◆ WHAT YOU WILL DO ◆
A single stretch of the material below is to be transcribed exactly, starting at the line with "其他问题 (204, 535)" and ending after the line with "常见问题 (883, 1898)".
** THE INPUT follows **
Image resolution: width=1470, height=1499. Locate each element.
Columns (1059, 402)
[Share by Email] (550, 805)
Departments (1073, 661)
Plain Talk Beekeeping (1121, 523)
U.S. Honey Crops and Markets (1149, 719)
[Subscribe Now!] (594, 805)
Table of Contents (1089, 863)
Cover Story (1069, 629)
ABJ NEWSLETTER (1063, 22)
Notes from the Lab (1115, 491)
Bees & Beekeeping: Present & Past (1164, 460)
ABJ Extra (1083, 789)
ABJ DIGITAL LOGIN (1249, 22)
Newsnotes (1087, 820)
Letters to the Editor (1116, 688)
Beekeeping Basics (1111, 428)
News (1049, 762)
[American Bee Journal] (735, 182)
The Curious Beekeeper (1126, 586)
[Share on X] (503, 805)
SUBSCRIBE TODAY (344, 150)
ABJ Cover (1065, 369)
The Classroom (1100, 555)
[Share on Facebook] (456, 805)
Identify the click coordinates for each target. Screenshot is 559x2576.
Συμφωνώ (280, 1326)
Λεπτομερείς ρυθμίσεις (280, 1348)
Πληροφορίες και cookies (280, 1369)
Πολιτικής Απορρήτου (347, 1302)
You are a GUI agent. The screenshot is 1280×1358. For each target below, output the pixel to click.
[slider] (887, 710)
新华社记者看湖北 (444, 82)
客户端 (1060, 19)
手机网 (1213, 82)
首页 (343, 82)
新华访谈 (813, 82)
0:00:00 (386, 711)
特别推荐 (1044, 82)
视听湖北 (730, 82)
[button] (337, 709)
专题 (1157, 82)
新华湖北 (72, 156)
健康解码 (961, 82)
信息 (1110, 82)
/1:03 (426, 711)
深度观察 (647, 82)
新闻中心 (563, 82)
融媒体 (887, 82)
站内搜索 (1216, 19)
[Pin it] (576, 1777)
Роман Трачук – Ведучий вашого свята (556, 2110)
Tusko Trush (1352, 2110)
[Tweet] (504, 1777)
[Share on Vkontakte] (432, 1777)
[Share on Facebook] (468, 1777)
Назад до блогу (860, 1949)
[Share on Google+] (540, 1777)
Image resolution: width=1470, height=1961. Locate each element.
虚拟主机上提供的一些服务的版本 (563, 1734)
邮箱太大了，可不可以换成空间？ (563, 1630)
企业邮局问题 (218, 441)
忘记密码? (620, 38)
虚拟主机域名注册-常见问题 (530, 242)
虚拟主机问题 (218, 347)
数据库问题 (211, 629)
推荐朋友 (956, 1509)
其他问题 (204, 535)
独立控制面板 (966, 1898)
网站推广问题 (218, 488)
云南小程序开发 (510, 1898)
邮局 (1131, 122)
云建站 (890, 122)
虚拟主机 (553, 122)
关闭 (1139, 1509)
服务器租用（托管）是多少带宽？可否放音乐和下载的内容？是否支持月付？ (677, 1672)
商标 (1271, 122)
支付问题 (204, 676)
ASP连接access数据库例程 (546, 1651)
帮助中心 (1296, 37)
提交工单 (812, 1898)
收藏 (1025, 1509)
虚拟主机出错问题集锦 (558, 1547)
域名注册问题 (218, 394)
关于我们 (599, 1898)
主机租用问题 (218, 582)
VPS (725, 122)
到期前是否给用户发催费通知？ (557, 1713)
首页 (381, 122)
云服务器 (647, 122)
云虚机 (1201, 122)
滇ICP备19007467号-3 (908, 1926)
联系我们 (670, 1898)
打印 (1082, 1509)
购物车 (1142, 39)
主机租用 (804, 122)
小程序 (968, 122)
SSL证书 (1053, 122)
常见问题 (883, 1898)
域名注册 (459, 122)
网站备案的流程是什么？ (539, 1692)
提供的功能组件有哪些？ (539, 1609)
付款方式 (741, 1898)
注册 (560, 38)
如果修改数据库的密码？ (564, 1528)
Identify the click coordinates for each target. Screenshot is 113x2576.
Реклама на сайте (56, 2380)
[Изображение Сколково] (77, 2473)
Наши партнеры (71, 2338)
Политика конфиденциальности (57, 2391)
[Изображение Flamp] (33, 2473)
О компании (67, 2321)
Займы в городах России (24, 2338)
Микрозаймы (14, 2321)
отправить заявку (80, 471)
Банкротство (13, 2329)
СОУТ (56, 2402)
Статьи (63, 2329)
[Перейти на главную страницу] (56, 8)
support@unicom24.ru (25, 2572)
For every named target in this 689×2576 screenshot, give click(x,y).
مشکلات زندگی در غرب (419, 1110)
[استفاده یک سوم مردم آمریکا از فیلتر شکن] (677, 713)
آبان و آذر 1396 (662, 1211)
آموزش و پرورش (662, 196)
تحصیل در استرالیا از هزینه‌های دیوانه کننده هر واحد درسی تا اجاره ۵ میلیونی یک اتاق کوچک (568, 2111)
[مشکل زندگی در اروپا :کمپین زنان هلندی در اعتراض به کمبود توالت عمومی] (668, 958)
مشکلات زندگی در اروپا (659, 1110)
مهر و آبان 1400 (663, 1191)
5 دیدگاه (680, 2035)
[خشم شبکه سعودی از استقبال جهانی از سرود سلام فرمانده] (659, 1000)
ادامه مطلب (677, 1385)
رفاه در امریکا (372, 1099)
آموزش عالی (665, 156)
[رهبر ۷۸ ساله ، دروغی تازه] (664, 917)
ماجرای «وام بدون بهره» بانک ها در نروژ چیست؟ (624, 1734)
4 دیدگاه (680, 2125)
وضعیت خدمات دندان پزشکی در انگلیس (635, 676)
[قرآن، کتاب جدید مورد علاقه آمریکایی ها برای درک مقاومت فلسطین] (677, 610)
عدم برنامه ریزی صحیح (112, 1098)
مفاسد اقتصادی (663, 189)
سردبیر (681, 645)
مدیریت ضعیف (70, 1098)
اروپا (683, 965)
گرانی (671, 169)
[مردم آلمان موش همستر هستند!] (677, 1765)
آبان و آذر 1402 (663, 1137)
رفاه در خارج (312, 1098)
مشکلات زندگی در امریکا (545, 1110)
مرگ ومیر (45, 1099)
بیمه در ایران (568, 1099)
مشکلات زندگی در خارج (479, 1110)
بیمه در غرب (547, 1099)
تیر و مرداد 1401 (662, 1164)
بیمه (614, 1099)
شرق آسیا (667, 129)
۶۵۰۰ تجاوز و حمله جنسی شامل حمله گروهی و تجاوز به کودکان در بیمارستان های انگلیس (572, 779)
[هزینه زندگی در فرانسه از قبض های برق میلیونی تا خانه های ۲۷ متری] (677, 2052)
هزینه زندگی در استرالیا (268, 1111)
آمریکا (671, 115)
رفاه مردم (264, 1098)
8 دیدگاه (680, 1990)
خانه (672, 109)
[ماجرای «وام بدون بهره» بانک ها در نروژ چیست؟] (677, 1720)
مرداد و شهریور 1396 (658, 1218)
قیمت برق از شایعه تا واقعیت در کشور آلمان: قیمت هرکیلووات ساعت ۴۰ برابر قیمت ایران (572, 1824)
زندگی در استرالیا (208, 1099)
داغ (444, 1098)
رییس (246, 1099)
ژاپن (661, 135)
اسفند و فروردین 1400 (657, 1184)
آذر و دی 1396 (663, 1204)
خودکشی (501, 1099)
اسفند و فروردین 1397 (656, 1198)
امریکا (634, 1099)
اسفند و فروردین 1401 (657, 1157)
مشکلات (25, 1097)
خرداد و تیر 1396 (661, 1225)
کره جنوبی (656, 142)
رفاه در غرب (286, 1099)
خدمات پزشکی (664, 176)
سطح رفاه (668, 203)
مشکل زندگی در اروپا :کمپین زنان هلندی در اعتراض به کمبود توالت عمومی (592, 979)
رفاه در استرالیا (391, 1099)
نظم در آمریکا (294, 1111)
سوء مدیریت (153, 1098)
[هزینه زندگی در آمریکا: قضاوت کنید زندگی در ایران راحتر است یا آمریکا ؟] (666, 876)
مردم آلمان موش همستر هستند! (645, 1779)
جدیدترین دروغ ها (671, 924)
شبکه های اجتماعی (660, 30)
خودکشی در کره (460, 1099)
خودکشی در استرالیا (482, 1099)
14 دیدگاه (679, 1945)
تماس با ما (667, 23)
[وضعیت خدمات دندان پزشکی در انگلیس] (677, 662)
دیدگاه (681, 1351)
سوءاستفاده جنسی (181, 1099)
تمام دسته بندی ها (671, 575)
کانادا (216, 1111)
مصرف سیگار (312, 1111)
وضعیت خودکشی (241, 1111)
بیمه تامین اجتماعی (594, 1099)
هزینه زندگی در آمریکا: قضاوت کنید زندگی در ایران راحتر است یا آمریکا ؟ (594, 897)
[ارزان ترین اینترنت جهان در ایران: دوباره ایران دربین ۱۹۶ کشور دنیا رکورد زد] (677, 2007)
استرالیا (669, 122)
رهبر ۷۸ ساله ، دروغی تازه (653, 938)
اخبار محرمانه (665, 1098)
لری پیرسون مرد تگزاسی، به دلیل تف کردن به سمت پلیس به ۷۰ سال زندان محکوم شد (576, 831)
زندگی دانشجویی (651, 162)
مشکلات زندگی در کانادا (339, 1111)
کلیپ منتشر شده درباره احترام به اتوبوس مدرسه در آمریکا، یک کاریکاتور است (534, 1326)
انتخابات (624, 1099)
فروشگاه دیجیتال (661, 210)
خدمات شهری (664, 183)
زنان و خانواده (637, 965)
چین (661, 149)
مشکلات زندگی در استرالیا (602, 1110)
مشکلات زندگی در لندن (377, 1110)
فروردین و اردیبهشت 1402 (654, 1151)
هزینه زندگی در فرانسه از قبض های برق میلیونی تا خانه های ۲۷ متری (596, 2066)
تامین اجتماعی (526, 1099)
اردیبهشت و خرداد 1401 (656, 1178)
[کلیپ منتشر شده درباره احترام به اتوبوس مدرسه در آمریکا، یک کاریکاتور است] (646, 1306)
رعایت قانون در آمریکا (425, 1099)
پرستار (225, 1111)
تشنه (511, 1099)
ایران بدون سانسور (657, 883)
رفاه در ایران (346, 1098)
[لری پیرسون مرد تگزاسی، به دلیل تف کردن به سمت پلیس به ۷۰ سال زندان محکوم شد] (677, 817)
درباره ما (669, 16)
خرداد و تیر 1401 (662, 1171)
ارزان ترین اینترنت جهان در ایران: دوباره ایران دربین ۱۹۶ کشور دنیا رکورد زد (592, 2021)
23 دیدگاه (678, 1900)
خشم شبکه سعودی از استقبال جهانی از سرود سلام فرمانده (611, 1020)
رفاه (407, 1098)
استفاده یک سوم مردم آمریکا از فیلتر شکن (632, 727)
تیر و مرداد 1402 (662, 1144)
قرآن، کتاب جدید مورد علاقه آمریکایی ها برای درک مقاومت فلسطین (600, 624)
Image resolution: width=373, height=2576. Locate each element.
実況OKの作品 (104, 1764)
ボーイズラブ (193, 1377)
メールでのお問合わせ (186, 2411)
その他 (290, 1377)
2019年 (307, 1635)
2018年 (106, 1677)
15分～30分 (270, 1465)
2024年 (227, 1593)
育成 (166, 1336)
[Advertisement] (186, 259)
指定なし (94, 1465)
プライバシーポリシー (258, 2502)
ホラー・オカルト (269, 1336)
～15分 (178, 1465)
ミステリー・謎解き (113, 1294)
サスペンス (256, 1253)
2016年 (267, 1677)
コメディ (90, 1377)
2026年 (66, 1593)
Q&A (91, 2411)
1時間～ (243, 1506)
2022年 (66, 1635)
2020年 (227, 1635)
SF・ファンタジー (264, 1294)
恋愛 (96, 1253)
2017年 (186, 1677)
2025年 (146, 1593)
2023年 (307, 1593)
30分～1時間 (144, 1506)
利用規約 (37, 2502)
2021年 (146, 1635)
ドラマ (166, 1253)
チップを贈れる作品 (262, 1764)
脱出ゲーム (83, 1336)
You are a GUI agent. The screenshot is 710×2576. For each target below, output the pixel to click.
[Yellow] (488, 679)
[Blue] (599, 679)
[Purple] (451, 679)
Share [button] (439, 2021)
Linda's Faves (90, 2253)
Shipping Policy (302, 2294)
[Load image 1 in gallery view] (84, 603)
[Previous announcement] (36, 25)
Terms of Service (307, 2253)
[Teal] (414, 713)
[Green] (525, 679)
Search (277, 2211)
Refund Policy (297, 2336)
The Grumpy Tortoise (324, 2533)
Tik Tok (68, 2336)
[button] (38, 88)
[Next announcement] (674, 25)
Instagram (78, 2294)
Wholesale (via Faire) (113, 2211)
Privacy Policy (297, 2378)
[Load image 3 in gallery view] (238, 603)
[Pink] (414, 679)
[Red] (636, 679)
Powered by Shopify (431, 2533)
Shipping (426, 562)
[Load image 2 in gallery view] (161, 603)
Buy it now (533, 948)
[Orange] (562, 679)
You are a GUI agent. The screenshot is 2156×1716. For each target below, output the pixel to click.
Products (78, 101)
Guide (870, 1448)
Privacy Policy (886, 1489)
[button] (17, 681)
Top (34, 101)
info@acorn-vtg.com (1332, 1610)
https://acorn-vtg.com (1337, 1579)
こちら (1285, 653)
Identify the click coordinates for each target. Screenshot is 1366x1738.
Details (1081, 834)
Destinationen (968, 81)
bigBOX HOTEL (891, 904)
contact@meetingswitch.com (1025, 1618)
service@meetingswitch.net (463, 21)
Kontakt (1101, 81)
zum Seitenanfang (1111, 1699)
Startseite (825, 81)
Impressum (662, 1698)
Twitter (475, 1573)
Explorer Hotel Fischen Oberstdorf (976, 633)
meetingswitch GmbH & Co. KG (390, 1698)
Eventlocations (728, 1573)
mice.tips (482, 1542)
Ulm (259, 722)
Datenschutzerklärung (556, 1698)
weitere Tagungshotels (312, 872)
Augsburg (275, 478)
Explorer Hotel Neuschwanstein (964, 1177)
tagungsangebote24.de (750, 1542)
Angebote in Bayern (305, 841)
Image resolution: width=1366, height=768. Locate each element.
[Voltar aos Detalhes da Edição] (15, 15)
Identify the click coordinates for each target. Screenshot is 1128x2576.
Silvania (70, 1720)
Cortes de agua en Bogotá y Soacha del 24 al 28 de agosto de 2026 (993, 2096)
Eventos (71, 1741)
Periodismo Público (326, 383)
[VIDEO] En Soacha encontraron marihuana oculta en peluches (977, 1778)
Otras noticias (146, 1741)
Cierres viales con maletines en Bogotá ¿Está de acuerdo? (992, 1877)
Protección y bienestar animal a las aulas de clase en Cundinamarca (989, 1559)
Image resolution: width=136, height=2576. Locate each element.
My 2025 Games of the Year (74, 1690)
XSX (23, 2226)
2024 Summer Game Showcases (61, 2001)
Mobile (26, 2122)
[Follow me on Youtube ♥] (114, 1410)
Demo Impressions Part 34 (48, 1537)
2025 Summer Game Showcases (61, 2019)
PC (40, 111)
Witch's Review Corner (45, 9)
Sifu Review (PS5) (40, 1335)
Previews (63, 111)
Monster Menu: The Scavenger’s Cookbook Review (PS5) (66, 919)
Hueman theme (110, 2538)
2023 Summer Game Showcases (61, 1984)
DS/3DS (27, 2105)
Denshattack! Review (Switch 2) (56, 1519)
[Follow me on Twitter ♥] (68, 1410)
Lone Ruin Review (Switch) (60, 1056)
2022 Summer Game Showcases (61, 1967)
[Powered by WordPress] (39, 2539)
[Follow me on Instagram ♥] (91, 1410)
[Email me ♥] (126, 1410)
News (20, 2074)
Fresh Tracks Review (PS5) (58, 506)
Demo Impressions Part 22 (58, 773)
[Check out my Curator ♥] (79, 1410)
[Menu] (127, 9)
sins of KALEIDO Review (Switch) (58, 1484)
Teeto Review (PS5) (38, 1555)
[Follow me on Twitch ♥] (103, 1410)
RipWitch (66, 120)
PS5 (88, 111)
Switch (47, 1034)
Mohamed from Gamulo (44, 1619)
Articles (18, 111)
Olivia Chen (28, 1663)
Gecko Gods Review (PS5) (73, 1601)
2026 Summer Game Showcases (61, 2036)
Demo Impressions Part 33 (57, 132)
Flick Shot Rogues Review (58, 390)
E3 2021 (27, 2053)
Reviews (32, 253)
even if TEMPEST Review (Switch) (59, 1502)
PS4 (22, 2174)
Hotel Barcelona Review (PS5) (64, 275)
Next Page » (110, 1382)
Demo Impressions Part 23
** End of THE INPUT **
◆ SOLVED EXERCISE ◆
其他问题 (204, 535)
独立控制面板 (966, 1898)
网站推广问题 (218, 488)
云南小程序开发 (510, 1898)
邮局 (1131, 122)
云建站 (890, 122)
虚拟主机 (553, 122)
关闭 (1139, 1509)
服务器租用（托管）是多少带宽？可否放音乐和下载的内容？是否支持月付？ (677, 1672)
商标 (1271, 122)
支付问题 (204, 676)
ASP连接access数据库例程 (546, 1651)
帮助中心 (1296, 37)
提交工单 (812, 1898)
收藏 (1025, 1509)
虚拟主机出错问题集锦 (558, 1547)
域名注册问题 (218, 394)
关于我们 (599, 1898)
主机租用问题 (218, 582)
VPS (725, 122)
到期前是否给用户发催费通知？ (557, 1713)
首页 (381, 122)
云服务器 (647, 122)
云虚机 (1201, 122)
滇ICP备19007467号-3 (908, 1926)
联系我们 (670, 1898)
打印 (1082, 1509)
购物车 (1142, 39)
主机租用 (804, 122)
小程序 (968, 122)
SSL证书 (1053, 122)
常见问题 (883, 1898)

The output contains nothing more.